Many leading actors were glad of the chance to play challenging or unusual
roles, including: EILEEN ATKINS, JOHN BAILEY, SHEILA BALLANTINE, ANN BELL,
STEPHANIE BIDMEAD, ISLA BLAIR, CAROLINE BLAKISTON, GARY BOND, RICHARD BRIERS,
ELEANOR BRON, JOHN CASTLE, ANDREW CRUIKSHANK, FRANCES CUKA, TIMOTHY DALTON,
EDWARD de SOUZA, ROBERT EDDISON, LYNN FARLEIGH, RUPERT FRAZER, JULIAN GLOVER,
MICHAEL GOODLIFFE, WILLOUGHBY GODDARD, MARIUS GORING, PAUL HARDWICK, ROBERT
HARDY, GERALD HARPER, HY HAZEL, RUSSEL HUNTER, HAROLD INNOCENT, DEREK JACOBI,
PAULINE JAMESON, BARBARA JEFFORD, PETER JEFFREY, PAUL JONES, CHARLES KAY, LILA
KEDROVA, DINSDALE LANDEN, JANE LAPOTAIRE, JAMES LAURENSON, BARBARA LEIGH HUNT,
TREVOR MARTIN, IAN McKELLEN, BARBARA MURRAY, JOHN NEVILLE, PAUL NICHOLAS,
RICHARD PASCO, RICHARD PEARSON, BRYAN PRINGLE, ANGELA RICHARDS, FANNY ROWE,
PRUNELLA SCALES, JOHN SHRAPNELL, MARIAN SPENCER, NEIL STACY, PETER STRAKER,
RONNIE STEVENS, JANET SUZMAN, CLIVE SWIFT, SYLVIA SYMS, VALERIE TAYLOR,
MARILYN TAYLORSON, JOHN TURNER, DOROTHY TUTIN, MARGARET TYSACK, FIONA WALKER,
ZENA WALKER, JAN WATERS, TIMOTHY WEST, PATRICK WYMARK.
All Prospect productions toured throughout the UK and, largely as a result
of the Edinburgh Festival association, Prospect was asked to tour abroad for
the British Council. Since 1967 twelve major productions have visited the
Middle East, Russia, Hong Kong, and Australia.

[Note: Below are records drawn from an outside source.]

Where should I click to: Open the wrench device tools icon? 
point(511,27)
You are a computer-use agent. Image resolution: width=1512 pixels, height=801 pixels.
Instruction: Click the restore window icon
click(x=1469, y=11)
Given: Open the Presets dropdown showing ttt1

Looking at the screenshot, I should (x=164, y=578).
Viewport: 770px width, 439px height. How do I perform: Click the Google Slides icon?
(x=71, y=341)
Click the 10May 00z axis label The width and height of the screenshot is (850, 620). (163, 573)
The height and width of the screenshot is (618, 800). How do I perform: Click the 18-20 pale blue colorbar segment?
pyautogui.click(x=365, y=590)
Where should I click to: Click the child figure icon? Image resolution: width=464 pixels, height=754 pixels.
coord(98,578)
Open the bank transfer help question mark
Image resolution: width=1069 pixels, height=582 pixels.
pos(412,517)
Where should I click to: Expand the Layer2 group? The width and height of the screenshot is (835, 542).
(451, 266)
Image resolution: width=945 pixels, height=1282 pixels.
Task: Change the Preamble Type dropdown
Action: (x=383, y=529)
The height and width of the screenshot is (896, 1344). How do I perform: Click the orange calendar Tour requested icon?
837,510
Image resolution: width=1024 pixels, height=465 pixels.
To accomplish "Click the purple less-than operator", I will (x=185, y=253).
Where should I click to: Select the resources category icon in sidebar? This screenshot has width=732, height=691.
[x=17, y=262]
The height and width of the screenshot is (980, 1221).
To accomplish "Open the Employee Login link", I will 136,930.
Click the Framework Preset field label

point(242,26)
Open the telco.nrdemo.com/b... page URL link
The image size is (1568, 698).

In 1969 the Company was asked to extend its touring to the large "No 1"
theatres in the regions, at the same time the Cambridge Arts Theatre wanted
Prospect to help in the formation of a new theatre company. As these two
developments pointed in totally different directions with implications of a
conflicting scale of work, Richard Cottrell left Prospect to become Director
of the newly formed Cambridge Theatre Company: Toby Robertson became Director
of the Company, and Prospect's role as the leading touring company in the
country was recognised, with its new name - The Prospect Theatre Company.
Music came to play an increasingly large part in the productions, and Carl
Davis's scores for a modern dress production of LOVE'S LABOURS LOST, 1971,
PERICLES, 1973, PILGRIM'S PROGRESS, 1974/5 led directly to Christopher Logue's
and Donald Fraser's Homeric musical WAR MUSIC, 1977.
In 1971 the first Prospect Workshop productions began to develop inside the
major company and later tours were mounted to small and medium scale theatres.
A series of chamber works were commissioned, including Jane McCulloch's THE
GRAND TOUR for the Entry into Europe celebrations —- an entertainment seen in
London, Edinburgh, and the 1974 Brighton Festival.
From 1970 to 1976 four major productions were created each year. As the
only major company touring nationally, the choice of repertoire tended to be
drawn more from the classics at the expense of new work: - Shakespeare's MUCH
ADO ABOUT NOTHING, HAMLET, KING LEAR, RICHARD III, TWELFTH NIGHT, HENRY IV,
parts 1 and 2, HENRY V, Otway's VENICE PRESERVED, Whycherley's THE COUNTRY
WIFE, Macklin's THE MAN OF THE WORLD, Turgenev's MONTH IN THE COUNTRY (with
Derek Jacobi, Timothy West and Dorothy Tutin, who won 2 major acting awards
for her performance), Chekov's IVANOV, (both in new versions by Ariadne
Nicholaeff), Shaffer's ROYAL HUNT OF THE SUN ....
Artistically, Prospect worked outwardly from the text of a play, laying the
classics open to a general inspection rather than confining a play in a rigid
concept. The focus was on the actor, helped by costume, lighting and music.
Settings were kept to a minimum partly from the belief that Shakespeare in
particular gained from an uncluttered approach, and partly from the demands of
touring, where a flexibility of staging was essential. But the Company was
working without a base and the problems of touring satisfactorily to meet the
high standards expected by theatre audiences throughout the country were
increasing. Prospect desperately need a metropolitan base to sustain its
regional work. Occasional London seasons either at the Round House or in the
West End did not answer the long-term need . . .
In 1976 the Governors of The Old Vic invited Prospect to give a Jubilee
season of drama in 1977. David Russell Esq. became Chairman in July 1976.
In July 1977 the Governors of The Old Vic announced "a marriage that was
all but a merger" between the Vic and Prospect.
In September Toby Robertson, Director of Prospect, was asked to take
artistic control of The Old Vic, and Christopher Richards, General Manager of
The Old Vic, became General Manager of Prospect.
In 1977 Prospect played 17 theatres in the UK, 17 theatres abroad and was
seen by approximately 200,000 people.
Prospect had found a home base — a future could be planned.